Shares of state-owned power equipment maker Bharat Heavy Electricals slipped over 2.5 percent intraday on Wednesday after the company declared its September quarter earnings which missed analyst expectations as profit increased 5.9 percent year-on-year despite operational loss, aided by other income.

Revenue from operations in Q2 fell 5.8 percent year-on-year to Rs 6,168.36 crore (hit by both segments industry, power), but grew by 15.2 percent from previous quarter, the company said.
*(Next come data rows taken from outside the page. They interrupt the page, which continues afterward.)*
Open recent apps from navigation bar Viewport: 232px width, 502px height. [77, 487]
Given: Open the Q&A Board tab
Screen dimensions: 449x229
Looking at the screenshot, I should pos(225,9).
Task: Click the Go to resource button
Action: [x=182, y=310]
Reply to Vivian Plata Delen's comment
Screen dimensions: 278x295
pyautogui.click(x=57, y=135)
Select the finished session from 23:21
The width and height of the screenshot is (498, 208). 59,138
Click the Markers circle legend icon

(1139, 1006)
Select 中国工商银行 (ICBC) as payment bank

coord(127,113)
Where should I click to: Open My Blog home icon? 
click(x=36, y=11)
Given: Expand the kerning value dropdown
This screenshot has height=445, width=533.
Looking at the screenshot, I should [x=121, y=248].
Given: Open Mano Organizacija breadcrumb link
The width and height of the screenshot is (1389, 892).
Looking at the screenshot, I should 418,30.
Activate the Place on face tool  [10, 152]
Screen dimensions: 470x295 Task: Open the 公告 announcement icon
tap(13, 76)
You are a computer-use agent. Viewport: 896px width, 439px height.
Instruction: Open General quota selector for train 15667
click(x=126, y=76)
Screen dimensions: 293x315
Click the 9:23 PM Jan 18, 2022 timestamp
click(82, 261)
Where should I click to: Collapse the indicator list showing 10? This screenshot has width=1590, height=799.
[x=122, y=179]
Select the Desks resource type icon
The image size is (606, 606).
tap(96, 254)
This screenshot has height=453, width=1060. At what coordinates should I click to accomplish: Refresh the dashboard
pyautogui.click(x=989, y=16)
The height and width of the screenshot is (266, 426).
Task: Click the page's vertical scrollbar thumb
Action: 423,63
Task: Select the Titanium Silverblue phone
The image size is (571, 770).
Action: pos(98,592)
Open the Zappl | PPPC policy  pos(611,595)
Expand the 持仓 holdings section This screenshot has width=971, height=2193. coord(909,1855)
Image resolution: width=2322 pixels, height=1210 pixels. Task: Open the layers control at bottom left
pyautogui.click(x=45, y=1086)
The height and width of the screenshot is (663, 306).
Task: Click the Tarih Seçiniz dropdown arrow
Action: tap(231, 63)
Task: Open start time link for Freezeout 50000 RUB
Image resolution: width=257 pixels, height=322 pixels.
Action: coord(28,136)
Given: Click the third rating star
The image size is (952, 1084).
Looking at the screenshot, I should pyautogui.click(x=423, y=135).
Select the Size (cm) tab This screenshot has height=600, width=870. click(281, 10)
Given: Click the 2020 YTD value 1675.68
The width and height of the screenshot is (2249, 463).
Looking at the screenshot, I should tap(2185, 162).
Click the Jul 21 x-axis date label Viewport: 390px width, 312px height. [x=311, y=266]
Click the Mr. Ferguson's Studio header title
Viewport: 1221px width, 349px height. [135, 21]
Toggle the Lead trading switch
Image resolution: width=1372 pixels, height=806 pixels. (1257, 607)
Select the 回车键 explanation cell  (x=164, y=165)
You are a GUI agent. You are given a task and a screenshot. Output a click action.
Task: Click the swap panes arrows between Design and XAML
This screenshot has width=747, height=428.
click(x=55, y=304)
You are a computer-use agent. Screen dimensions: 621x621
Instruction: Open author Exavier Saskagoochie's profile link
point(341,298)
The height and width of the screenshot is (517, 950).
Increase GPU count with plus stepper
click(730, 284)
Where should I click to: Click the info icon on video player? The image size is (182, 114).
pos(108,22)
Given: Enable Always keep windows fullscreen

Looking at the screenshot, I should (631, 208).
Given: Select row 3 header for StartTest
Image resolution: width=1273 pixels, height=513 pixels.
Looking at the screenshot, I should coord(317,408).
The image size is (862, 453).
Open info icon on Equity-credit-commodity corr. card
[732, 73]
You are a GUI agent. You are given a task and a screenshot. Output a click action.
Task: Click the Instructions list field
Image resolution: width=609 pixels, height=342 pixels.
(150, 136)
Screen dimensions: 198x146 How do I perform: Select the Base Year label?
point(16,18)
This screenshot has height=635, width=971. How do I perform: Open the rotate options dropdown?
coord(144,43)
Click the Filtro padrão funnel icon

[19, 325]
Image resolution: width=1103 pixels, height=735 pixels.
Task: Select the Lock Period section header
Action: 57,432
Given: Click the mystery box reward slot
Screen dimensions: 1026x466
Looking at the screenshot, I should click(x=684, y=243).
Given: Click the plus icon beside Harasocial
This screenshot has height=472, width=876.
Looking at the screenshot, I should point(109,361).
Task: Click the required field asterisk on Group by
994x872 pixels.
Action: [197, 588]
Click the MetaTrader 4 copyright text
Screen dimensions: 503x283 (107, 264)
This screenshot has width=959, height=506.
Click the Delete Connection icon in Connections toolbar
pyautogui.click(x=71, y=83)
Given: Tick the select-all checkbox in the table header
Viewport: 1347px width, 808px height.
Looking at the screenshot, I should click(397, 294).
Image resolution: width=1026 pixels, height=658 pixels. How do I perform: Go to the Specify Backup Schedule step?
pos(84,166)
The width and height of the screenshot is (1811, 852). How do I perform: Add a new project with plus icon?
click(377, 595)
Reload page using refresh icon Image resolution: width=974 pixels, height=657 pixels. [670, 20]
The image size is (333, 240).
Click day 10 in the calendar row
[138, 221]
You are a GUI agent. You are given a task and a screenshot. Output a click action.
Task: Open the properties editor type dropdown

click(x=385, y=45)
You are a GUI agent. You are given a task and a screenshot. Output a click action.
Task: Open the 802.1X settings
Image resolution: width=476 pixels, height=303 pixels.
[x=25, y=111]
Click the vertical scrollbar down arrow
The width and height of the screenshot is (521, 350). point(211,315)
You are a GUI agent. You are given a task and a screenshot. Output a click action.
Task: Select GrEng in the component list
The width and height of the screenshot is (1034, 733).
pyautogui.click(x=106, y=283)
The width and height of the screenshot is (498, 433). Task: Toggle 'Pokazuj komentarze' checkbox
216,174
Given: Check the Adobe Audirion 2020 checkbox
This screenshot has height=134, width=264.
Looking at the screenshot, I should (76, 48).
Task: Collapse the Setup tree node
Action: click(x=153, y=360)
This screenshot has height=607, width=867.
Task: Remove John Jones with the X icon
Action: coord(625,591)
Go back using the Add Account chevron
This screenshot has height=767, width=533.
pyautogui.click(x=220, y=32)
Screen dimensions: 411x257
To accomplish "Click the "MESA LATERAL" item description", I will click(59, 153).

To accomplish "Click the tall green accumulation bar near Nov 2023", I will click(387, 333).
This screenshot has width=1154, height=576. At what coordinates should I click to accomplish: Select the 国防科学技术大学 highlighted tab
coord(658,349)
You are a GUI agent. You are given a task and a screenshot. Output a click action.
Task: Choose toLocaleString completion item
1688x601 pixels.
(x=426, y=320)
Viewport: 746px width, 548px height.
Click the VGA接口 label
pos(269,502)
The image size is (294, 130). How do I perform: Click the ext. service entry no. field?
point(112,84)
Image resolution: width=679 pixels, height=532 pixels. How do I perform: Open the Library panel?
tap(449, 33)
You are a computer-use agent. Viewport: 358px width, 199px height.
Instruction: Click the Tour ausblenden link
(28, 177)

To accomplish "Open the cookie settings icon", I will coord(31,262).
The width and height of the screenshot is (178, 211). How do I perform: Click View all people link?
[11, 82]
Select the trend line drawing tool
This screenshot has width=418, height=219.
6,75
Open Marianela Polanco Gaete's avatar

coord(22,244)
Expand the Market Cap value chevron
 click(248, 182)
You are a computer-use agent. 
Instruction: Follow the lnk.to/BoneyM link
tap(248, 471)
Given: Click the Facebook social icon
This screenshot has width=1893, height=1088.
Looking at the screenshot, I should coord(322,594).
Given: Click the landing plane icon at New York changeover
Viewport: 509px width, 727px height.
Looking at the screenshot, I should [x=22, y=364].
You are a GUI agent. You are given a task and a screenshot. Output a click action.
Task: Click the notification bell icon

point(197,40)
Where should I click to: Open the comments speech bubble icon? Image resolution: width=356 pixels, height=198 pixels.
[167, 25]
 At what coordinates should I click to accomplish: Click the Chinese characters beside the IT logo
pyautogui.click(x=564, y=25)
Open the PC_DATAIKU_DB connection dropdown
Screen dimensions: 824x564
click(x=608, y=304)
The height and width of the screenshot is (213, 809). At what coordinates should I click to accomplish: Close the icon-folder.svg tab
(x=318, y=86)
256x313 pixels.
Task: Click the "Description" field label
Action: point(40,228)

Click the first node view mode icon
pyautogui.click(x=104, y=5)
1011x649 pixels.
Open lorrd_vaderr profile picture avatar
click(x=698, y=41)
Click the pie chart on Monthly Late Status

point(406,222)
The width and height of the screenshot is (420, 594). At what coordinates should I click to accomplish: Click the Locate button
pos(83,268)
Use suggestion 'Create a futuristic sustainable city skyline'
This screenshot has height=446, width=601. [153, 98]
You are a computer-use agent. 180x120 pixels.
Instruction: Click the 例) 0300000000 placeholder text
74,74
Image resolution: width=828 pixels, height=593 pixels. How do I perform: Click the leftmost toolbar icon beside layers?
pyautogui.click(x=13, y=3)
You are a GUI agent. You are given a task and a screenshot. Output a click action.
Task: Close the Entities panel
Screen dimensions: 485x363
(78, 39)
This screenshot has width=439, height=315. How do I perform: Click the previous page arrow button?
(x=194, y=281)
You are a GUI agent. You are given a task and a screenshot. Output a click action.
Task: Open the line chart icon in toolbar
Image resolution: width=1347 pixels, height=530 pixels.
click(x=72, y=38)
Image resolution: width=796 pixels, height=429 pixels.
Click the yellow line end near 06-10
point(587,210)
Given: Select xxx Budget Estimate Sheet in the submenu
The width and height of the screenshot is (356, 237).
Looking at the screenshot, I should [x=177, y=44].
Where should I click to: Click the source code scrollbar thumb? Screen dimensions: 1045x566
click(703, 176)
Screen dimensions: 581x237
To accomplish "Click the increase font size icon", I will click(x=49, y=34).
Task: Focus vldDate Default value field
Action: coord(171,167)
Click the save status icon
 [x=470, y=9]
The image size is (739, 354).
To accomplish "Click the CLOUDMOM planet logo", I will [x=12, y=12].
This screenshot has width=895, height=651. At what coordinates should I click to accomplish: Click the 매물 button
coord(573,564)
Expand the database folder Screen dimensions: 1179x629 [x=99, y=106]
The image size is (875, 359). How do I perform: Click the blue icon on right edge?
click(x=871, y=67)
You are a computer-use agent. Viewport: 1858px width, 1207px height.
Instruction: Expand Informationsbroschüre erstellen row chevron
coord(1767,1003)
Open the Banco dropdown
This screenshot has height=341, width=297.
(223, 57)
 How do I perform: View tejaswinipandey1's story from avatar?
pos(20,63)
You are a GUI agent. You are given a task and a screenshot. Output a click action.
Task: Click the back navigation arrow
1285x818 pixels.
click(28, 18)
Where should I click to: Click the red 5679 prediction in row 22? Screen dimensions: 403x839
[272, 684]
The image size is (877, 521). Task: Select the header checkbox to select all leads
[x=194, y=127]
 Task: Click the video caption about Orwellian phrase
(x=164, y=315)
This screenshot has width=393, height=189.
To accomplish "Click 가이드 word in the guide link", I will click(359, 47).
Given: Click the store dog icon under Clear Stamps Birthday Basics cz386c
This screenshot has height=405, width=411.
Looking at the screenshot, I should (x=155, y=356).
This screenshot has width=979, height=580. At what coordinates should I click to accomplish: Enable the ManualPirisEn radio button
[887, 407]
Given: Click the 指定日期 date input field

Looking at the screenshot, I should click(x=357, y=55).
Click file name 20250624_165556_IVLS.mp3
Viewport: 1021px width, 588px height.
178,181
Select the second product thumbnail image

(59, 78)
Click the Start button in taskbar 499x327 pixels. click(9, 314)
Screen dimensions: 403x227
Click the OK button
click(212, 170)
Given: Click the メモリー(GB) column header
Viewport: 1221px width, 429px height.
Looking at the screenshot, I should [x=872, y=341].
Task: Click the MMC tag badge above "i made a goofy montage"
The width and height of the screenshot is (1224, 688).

Other income shot up 147.4 percent to Rs 485 crore while other expenses increased sharply by 81.6 percent to Rs 1,256.4 crore compared with corresponding quarter last fiscal.
Research firm Macquarie has maintained a high conviction underperform rating on Bharat Heavy Electricals with a target of Rs 72 per share. The house is of the view that Q2 numbers for BHEL is weak all around and believes that some of the profit was eked out due to forex gains.

The firm is of the view that BHEL needs 19 percent revenue growth in H2 to reach to FY18 consensus number of Rs 31,000 crore adding that bulk of the positives, like restart of stalled projects and L1 pipeline is factored in.

With slow revenue turnaround, the entire operating leverage story falls flat. Structural headwinds remain with renewables, NPA in thermal power and under-utilisation of existing plants, it said.

Global research firm UBS has reiterated a sell call on Bharat Heavy Electricals with a target of Rs 49 per share. It believes that medium-term challenges remain while stagnating order book and low visibility of RoE improvement underpin sell call.

The firm is of the view that revenues missed estimates resulting in EBITDA loss. Abundant untied thermal capacity, thermal capacity under construction and sharp decline in renewable tariffs to keep order inflows low adding that medium term order inflows are unlikely to surpass FY18-19 revenue estimates.

It expects stagnation in order book, slow momentum in the non-power business and weak of return on equity.

At 09:22 hrs Bharat Heavy Electricals was quoting at Rs 90.50, down Rs 2.65, or 2.84 percent. It has touched an intraday high of Rs 91.50 and an intraday low of Rs 90.00.